Erstattet wurde ein aktualisierter Sachstandsbericht (Information über die Erarbeitung eines Verkehrsgutachtens, eines Schallschutzgutachtens, einer naturschutzfachlichen Stellungnahme zum Artenschutz, einer Verschattungsstudie, Einarbeitung der Fachgutachten und Ergebnisse der bodenarchäologischen Sondagen). Es erfolgte der Billigungsbeschluss sowie der Beschluss über die frühzeitige Beteiligung der Öffentlichkeit gemäß § 3 Abs. 1 BauGB und der Beschluss über die Unterrichtung der Behörden und sonstigen Träger öffentlicher Belange gemäß § 4 Abs. 1 BauGB.

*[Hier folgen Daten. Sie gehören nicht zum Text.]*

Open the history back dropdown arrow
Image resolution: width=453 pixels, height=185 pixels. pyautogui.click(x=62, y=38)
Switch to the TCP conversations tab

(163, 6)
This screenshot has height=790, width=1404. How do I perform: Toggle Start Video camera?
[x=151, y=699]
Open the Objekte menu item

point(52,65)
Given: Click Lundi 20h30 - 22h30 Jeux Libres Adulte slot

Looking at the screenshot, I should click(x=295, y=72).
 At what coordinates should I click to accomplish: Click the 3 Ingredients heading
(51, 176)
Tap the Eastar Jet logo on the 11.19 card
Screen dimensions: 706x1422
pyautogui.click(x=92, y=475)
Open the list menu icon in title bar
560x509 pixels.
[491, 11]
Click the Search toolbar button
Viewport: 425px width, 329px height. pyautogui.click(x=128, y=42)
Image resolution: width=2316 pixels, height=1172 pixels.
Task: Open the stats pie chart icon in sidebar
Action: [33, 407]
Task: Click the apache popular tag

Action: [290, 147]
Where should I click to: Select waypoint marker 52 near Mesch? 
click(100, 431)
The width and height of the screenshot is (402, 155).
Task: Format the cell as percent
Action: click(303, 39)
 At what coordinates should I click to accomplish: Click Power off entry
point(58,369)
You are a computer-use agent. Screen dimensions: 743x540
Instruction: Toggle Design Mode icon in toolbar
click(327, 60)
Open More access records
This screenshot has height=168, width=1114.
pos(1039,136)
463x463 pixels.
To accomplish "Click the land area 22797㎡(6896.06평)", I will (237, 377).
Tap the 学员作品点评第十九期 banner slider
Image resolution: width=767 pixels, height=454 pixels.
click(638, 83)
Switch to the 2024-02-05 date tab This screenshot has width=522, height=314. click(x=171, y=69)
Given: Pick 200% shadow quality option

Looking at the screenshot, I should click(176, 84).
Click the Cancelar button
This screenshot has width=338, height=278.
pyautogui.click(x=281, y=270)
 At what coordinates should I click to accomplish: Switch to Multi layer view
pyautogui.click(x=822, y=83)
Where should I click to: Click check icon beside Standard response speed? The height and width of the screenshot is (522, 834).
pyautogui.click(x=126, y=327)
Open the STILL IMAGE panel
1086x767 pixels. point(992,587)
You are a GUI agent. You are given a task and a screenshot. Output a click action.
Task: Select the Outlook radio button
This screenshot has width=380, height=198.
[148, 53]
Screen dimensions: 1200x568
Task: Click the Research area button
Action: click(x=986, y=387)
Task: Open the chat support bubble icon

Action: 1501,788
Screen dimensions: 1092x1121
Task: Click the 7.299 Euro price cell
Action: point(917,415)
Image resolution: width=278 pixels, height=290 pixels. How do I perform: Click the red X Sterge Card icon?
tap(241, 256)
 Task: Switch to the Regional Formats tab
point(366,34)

Im nachfolgenden Verfahren erfolgte erstmals der Versand der Unterlagen und vorläufigen Erkenntnisse zu den relevanten Forschungen bzw. Grabungen mit dem Ziel, ebenfalls erstmals schriftliche Stellungnahmen der Träger öffentlicher Belange zu den Konfliktbereichen und Konzeptideen zu erhalten.

 

-          Beteiligungsverfahren nach § 3 Abs. 1 und § 4 Abs. 1 BauGB vom 26.04. bis 24.05.2011:

In diesem Zeitraum erfolgte die frühzeitige Beteiligung der Öffentlichkeit und Träger öffentlicher Belange. Die gesamten - insgesamt 34 Rückmeldungen - eingegangenen Anregungen und Bedenken liegen diesem Sitzungsvortrag als Anlage 2.1 („Eingang Anregungen und Bedenken“) bei.

 

-          Öffentliche Informations- und Erörterungsveranstaltung am 23.05.2011:

In dieser Veranstaltung im Spiegelsaal der Harmonie wurden alle relevanten Unterlagen durch Hr. Architekten Sandler und Vertreter des Investors Multi Development erläutert. Die Basis bildete dabei der Planstand vom 13.04.2011. Die im Rahmen der Veranstaltung vorgebrachten Anregungen wurden protokolliert (Anlage 2.2).

 

-          Welterbetag am 05.06.2011:

Im Rahmen von öffentlichen Führungen durch Frau Dr. Laible/ZWB und Herrn Pfaffenberger/Amt 62-Stadtarchäologie wurden vor Ort der interessierten Öffentlichkeit insbesondere Einblicke in das Areal Hellerstraße 11 bis 15 ermöglicht.

 

-          Informationsgespräch mit Generalkonservator Prof. Dr. Greipl/BLfD am 22.06.2011:

Mit Herrn Prof. Dr. Greipl wurde im Rahmen eines ersten Informationsgespräches vor Ort die Situation diskutiert. Ihm wurde der Entwurf des Auslobungstextes des Gestaltungswettbewerbes übergeben und eine Beteiligung des Landesamtes in der Wettbewerbsjury vereinbart. Frau Dr. Faber/BLfD erarbeitet aktuell eine Stellungnahme zu dem Auslobungstext. Diese soll bis zum 13.07.2011 vorliegen und wird den Mitgliedern des Stadtentwicklungssenates noch ergänzend zur Verfügung gestellt werden.

 

-          Stadtentwicklungssenat am 13.07.2011:

Vorgesehen:

a)      Sachstandsbericht

b)      Zustimmung zum Auslobungstext des Gestaltungswettbewerbs des Investors

 

Wettbewerbsziele sind:

a)      die erstmalige grundsätzliche Erarbeitung von architektonischen Lösungsansätzen zum Erhalt der Stadtmauern „in situ“,

b)      die strukturelle Einbindung von Mikwe und weiteren Fundstellen, (z.B. Reste der Synagoge),

c)      die Darstellung der Fassadenflächen Lange Straße zur Visualisierung und Nachweis der Umsetzbarkeit.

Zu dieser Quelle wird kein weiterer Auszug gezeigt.